### [Task goal]
Lines from the start of the data through the line containing "This screenshot has height=952, width=1270." must be given again exactly. Leave the others out.

——

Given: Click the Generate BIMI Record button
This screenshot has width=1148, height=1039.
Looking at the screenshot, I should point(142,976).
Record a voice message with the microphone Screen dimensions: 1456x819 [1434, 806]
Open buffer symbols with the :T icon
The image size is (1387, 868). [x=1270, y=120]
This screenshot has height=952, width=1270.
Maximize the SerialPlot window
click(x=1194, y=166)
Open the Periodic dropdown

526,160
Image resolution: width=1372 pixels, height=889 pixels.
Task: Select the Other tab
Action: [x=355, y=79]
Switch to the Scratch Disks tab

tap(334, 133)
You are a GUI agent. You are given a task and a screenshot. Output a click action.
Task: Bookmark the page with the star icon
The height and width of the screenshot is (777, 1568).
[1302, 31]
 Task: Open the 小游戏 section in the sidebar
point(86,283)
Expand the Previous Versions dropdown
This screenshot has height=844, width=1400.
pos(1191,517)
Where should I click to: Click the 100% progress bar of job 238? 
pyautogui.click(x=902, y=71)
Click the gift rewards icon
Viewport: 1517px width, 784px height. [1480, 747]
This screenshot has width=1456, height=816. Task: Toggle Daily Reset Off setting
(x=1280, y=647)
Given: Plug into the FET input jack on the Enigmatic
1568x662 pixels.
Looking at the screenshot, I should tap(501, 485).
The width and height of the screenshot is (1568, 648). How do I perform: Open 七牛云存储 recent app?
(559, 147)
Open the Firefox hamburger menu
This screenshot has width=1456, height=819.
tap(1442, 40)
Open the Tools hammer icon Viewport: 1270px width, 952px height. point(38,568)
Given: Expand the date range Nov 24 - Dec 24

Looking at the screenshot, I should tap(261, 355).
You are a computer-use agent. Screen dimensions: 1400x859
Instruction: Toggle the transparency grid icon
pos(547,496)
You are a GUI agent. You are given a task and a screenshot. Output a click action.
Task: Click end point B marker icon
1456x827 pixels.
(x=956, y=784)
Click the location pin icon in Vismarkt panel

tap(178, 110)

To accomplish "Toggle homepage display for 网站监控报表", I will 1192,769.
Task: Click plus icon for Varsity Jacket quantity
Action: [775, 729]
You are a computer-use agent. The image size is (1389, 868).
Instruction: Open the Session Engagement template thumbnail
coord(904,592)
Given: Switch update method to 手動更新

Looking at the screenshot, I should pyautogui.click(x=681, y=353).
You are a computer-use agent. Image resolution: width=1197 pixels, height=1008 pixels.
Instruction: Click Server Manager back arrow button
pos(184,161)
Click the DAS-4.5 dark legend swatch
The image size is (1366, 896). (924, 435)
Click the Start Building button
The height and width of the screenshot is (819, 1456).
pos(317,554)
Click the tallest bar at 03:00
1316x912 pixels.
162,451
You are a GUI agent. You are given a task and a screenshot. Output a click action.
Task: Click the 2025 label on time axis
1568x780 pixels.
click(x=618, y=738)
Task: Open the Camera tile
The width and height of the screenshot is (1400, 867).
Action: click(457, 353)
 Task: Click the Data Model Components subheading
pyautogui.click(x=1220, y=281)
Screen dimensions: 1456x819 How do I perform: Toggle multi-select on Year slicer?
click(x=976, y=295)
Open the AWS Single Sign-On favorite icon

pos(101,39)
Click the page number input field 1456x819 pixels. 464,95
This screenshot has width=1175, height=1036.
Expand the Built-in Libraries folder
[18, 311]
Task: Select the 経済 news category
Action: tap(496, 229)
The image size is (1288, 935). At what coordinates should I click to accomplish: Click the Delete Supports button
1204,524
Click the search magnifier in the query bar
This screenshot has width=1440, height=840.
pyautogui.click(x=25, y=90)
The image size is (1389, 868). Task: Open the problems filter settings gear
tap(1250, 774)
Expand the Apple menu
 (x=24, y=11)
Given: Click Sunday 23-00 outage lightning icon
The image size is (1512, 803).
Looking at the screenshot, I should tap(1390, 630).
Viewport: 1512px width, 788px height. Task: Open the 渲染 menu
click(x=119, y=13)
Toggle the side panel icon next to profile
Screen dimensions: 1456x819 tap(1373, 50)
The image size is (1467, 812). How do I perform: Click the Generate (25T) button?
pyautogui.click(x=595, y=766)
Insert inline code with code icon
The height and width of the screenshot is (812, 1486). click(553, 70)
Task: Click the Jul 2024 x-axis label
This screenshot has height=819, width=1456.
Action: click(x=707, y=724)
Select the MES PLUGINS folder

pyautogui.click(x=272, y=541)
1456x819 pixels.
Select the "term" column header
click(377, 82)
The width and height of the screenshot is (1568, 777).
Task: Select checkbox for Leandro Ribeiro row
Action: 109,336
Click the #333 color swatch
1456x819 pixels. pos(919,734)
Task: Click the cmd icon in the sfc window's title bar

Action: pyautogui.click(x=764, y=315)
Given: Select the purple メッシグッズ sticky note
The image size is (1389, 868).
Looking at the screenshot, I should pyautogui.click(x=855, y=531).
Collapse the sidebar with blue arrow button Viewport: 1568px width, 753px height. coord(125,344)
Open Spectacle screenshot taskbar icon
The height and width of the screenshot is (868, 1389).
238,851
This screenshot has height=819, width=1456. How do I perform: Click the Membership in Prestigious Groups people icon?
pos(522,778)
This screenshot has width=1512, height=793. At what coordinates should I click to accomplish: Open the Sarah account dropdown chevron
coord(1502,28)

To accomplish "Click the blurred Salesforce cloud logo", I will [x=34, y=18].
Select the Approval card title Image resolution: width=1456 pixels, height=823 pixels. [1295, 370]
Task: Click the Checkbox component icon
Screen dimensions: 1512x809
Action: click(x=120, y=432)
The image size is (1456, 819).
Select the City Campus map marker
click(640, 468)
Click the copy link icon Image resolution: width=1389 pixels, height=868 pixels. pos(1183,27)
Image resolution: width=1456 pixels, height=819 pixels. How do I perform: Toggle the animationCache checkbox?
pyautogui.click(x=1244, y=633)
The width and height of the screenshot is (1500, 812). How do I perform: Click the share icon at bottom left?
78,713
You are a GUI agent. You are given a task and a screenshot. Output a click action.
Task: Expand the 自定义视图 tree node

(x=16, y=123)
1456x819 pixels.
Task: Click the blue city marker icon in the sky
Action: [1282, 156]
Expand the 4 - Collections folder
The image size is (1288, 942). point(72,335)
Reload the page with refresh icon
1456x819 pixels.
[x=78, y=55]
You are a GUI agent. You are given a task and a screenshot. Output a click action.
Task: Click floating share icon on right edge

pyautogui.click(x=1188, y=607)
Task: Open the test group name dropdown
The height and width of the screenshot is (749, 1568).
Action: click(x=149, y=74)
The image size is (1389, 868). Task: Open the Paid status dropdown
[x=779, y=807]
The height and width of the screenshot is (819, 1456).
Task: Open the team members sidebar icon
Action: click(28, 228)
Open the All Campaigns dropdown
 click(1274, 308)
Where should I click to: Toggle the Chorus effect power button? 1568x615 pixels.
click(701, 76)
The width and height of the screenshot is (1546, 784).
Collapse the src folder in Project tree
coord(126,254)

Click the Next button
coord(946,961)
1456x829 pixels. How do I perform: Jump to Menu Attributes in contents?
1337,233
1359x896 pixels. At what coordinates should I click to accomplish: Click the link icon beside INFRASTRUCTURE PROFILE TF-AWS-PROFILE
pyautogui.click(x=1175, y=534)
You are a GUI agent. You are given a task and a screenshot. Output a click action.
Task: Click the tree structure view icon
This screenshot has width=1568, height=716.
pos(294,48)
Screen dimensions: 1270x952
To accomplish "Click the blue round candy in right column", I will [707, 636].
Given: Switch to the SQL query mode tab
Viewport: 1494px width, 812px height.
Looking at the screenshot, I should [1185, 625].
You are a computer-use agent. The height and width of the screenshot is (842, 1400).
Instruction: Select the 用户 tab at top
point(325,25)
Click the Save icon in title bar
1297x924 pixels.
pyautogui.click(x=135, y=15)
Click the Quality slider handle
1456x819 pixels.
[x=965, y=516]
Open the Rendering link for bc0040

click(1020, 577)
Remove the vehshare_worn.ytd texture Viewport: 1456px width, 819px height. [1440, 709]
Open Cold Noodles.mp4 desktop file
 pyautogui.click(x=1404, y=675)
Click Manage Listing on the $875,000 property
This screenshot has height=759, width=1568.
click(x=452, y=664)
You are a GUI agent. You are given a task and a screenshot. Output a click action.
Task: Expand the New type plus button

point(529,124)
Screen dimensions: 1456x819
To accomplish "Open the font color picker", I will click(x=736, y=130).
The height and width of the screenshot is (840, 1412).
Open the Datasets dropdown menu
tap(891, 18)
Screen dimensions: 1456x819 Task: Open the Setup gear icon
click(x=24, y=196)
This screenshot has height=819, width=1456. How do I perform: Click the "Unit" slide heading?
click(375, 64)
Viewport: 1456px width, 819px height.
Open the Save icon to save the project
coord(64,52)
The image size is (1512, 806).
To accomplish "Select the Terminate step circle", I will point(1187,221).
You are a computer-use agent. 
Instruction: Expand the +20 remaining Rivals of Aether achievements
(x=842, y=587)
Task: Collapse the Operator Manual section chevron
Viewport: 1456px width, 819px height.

——

### [Exercise response]
Given: Click the Generate BIMI Record button
This screenshot has width=1148, height=1039.
Looking at the screenshot, I should point(142,976).
Record a voice message with the microphone Screen dimensions: 1456x819 [1434, 806]
Open buffer symbols with the :T icon
The image size is (1387, 868). [x=1270, y=120]
This screenshot has height=952, width=1270.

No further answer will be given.